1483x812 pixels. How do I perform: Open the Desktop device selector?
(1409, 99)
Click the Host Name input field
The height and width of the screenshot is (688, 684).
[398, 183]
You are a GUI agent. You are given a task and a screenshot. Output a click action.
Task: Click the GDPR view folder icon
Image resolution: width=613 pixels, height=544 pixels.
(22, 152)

_ _ _ _ _

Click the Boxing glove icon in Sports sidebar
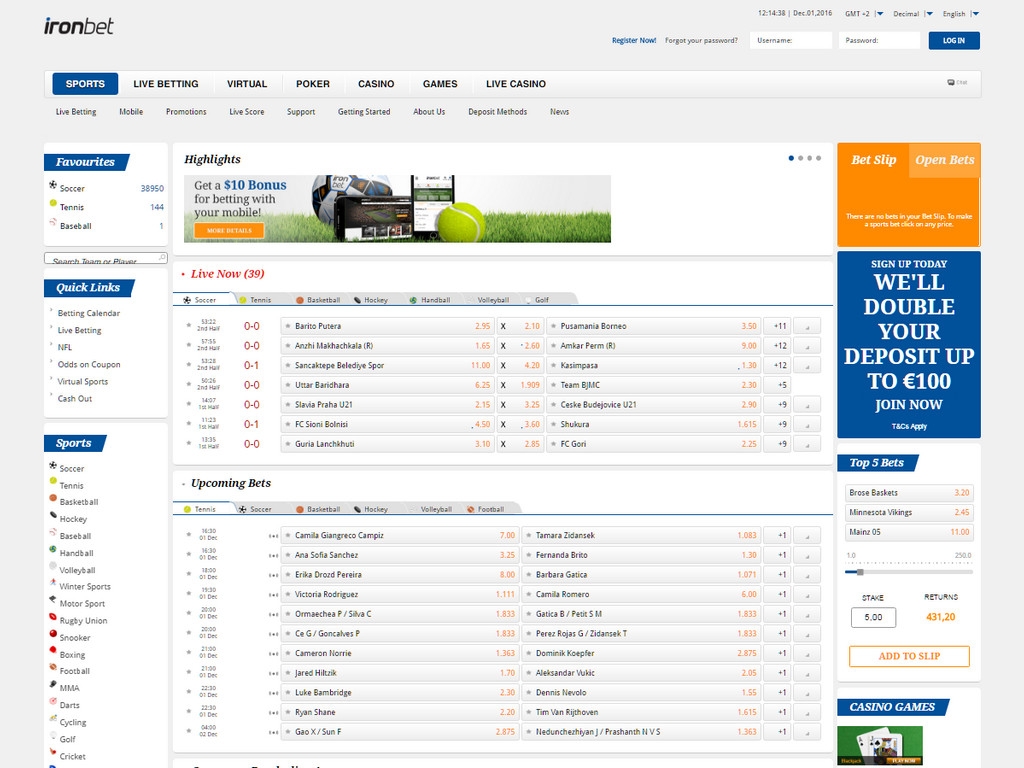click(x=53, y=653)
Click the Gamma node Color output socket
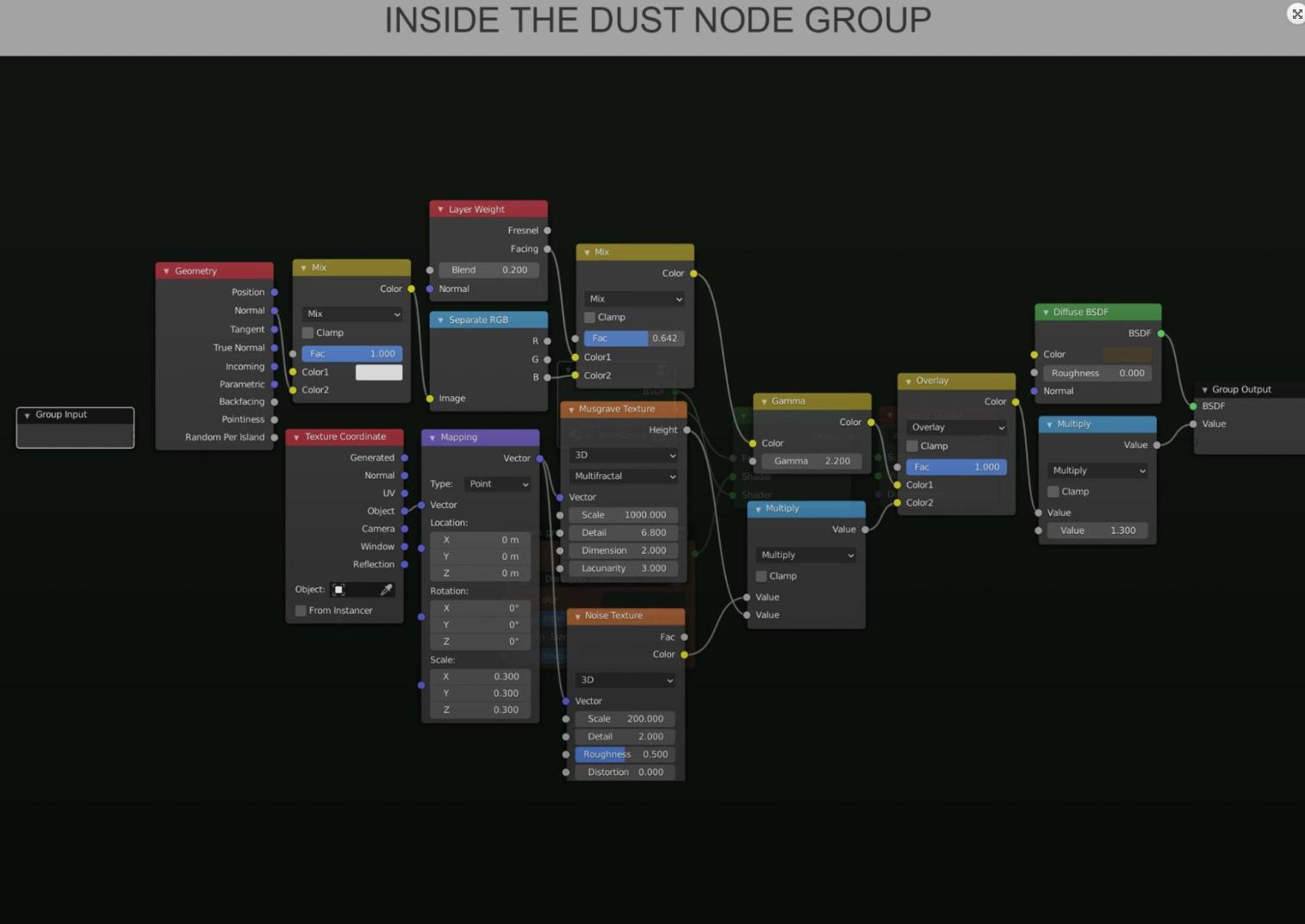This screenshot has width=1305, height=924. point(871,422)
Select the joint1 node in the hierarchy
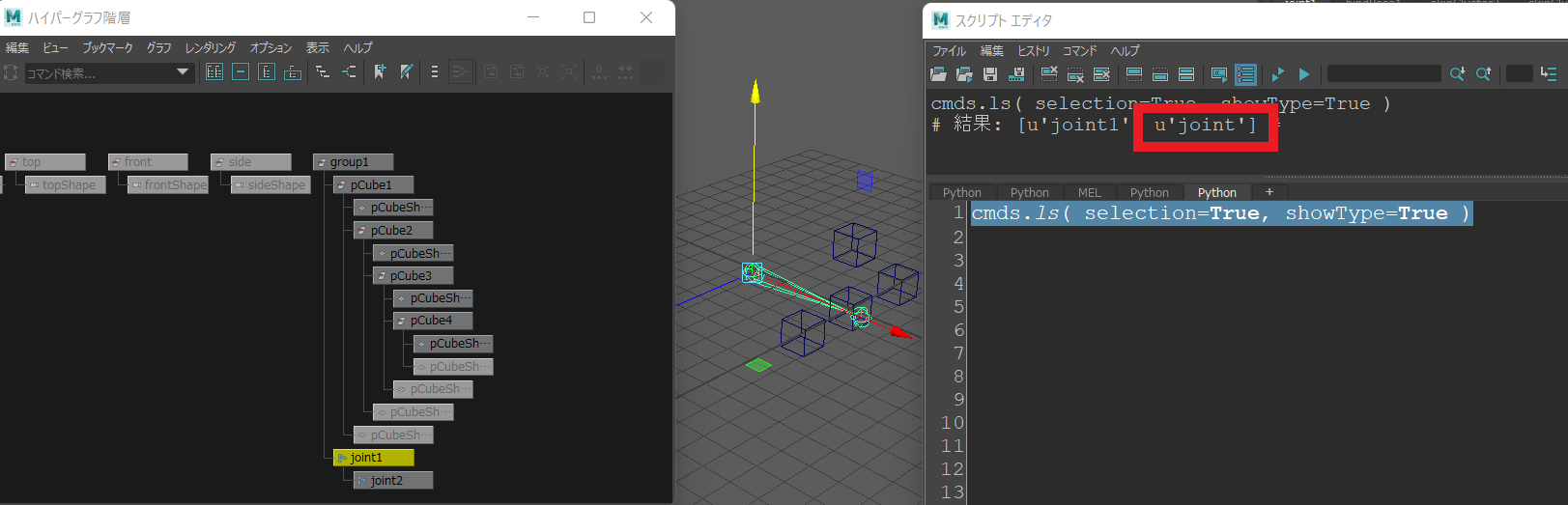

_ _ _ _ _

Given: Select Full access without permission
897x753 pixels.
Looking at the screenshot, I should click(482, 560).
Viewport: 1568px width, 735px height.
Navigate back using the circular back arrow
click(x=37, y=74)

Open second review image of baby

_ _ _ _ _

▶ Prompt:
Find each line in the records that contains the word "Open" with the same capitalization, and copy those lines.

▶ Task output:
1483x812 pixels. How do I perform: Open the Desktop device selector?
Open second review image of baby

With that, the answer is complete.